In 1940, Stuarti joined the United States Merchant Marine and was assigned aboard the Liberty ship SS Charles Pratt, a Panamanian-based tanker. On December 21, 1940, the ship was torpedoed by a German U-boat. He survived the attack and after his service in the Merchant Marine, he returned to Italy for voice training in order to pursue his ambition of singing professionally. He studied for a time at the Accademia di Santa Cecilia in Rome.

==Broadway career==
Stuarti's Broadway debut was Hollywood Pinafore followed by Nellie Bly. Then in 1946, he was cast in the role of Passepartout in the Cole Porter – Orson Welles musical Around the World. The production was not considered a success; it closed after 75 performances. Additional Broadway credits included As the Girls Go, Two on the Aisle, Me and Juliet, and By the Beautiful Sea. During this time he was performing under the stage names "Larry Laurence" (sometimes spelled "Lawrence") and "Larry Stuart". In 1955, he performed under the name Enzo Stuarti in the Marc Blitzstein folk opera Reuben, Reuben.

==Recording career==
Toward the end of 1954, he took the name "Enzo Stuarti" at the suggestion of Ed Sullivan, who thought he should have a more Italian-sounding name. He began reworking his voice and focusing on a career as a semi-classical vocalist. His first big break came when Jubilee Records signed him in 1960. Stuarti's debut album, We're Not Strangers (JPL 1041) enjoyed moderate success, but it was a last-minute engagement at the Plaza Hotel's Persian Room that began to get the singer noticed. The press response was favorable and this prompted Jubilee to try a two-faceted promotion push. First came his second album, Enzo Stuarti at the Plaza (JLP 5022) followed by presenting the singer in an arranged promotional concert at Carnegie Hall, which was recorded and later released as a two-record set, Enzo Stuarti Arrives at Carnegie Hall (JGM2-5055). Well recorded and well produced, the album helped to establish Stuarti's standing as a vocalist and night club performer, and he considered the performance to be one of the high points of his career. Next came a tribute album to the late tenor Mario Lanza, with whom Stuarti was sometimes compared. This album was repeatedly re-released on several different labels under various titles. Where Mario Lanza was a genuine operatic artist though, Enzo Stuarti was vocally most comfortable with the popular, semi-classical repertoire, supported with vocal amplification.

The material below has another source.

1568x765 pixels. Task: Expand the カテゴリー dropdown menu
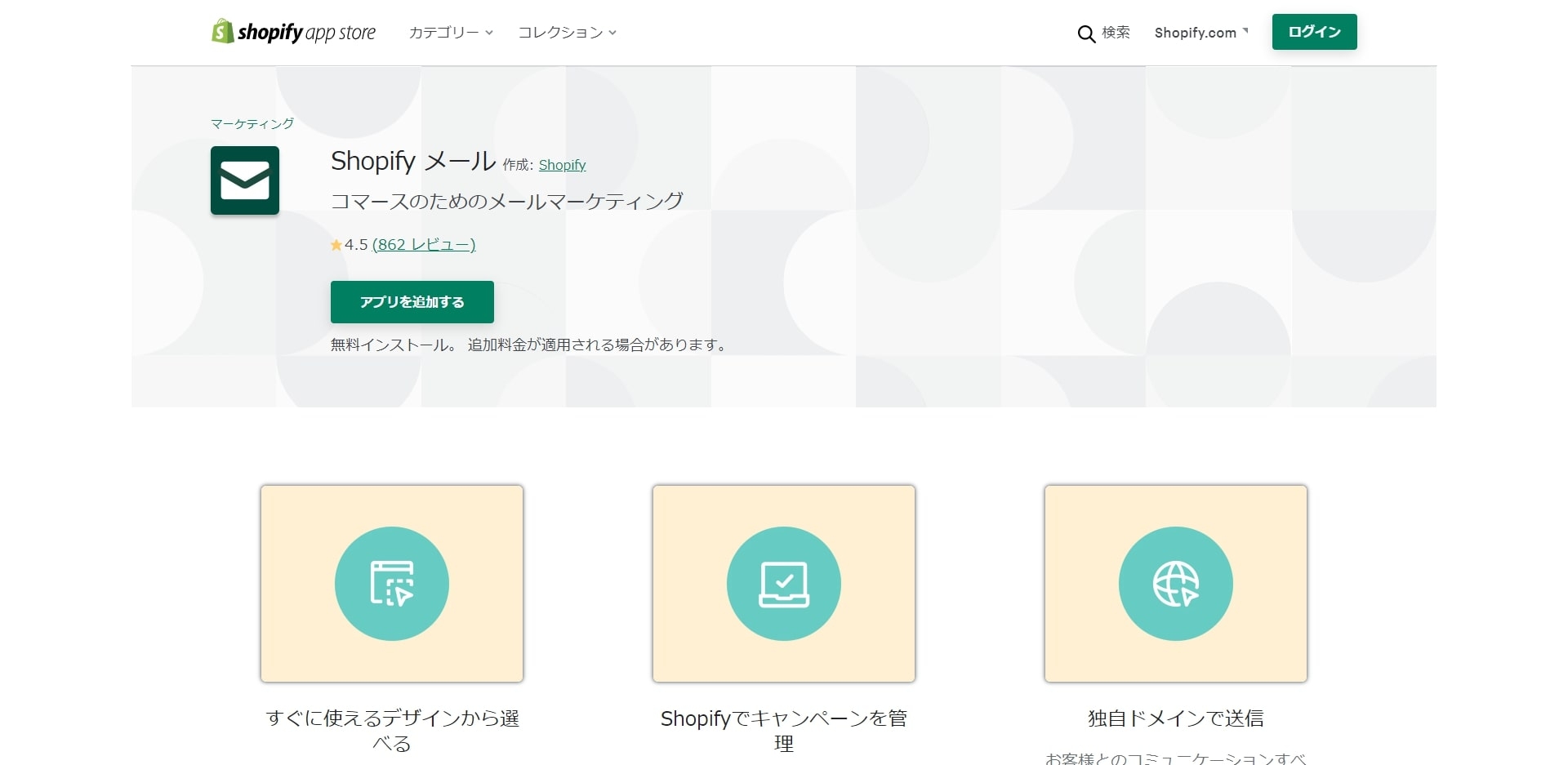coord(451,33)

He released over 30 recordings for several labels, including Jubilee, Epic, Columbia, Roulette, Diplomat, and Spin-O-Rama. During the 1960s and into the early 1970s, he was a frequent guest on televisions shows such as The Tonight Show and appeared in a series of commercials for Ragú spaghetti sauce, where his catchphrase was "That's A'Nice!" He played major venues in Los Angeles, Las Vegas, New York City, and Atlantic City. He also performed at events such as Italian-American festivals. In 1983, he performed at a Blessing ceremony of the Unification Church presided over by Sun Myung Moon and his wife Hak Ja Han.

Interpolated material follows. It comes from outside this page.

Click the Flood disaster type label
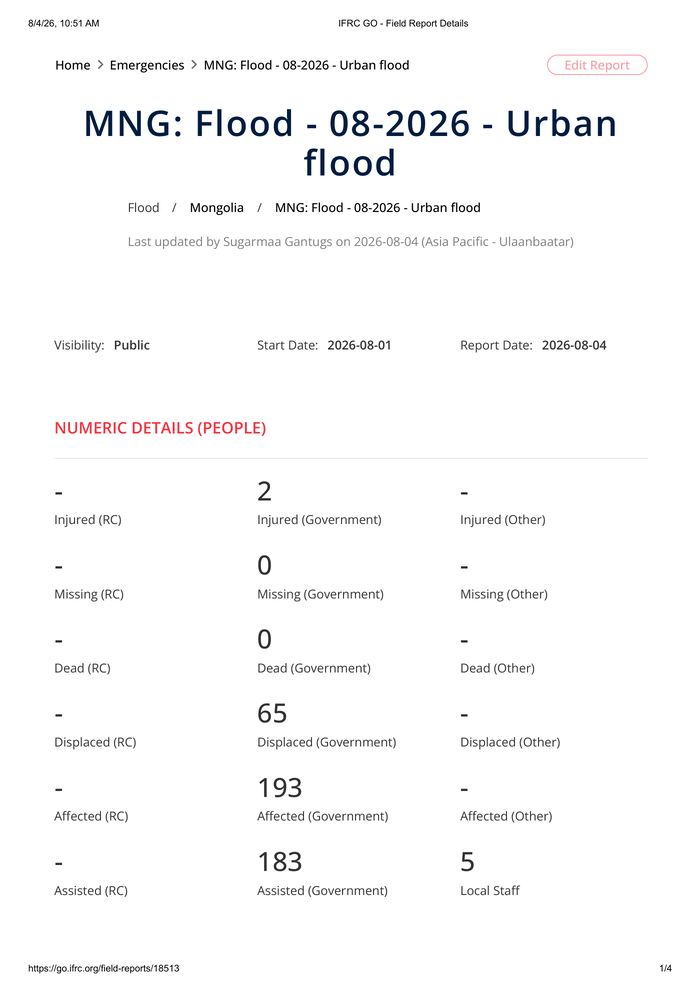700x991 pixels. click(x=143, y=208)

Critical opinions of Stuarti's voice and music were mixed. A writer for The Washington Post called his voice "rich in bravura and overpowering in its fullness". Time described his voice as one of "cocktails-and-dancing dimensions," but said "he makes the most of it" with the help of electronic amplification. Other critics complained that he was overly loud, with one writer saying "he concentrated on volume to the exclusion of style".

==Personal life==
While studying in Rome, he responded to an advertisement by Ferrari race cars for test drivers. He needed the income and applied, driving professionally for a brief period. He developed a passion for cars, eventually owning several hundred.

Stuarti married twice. In 1942 he married Esther Mesce, with whom he had two children. They divorced in 1972. He married Thelma Donohoo in 1975. He retired in 2004, and died December 16, 2005, in Midland, Texas.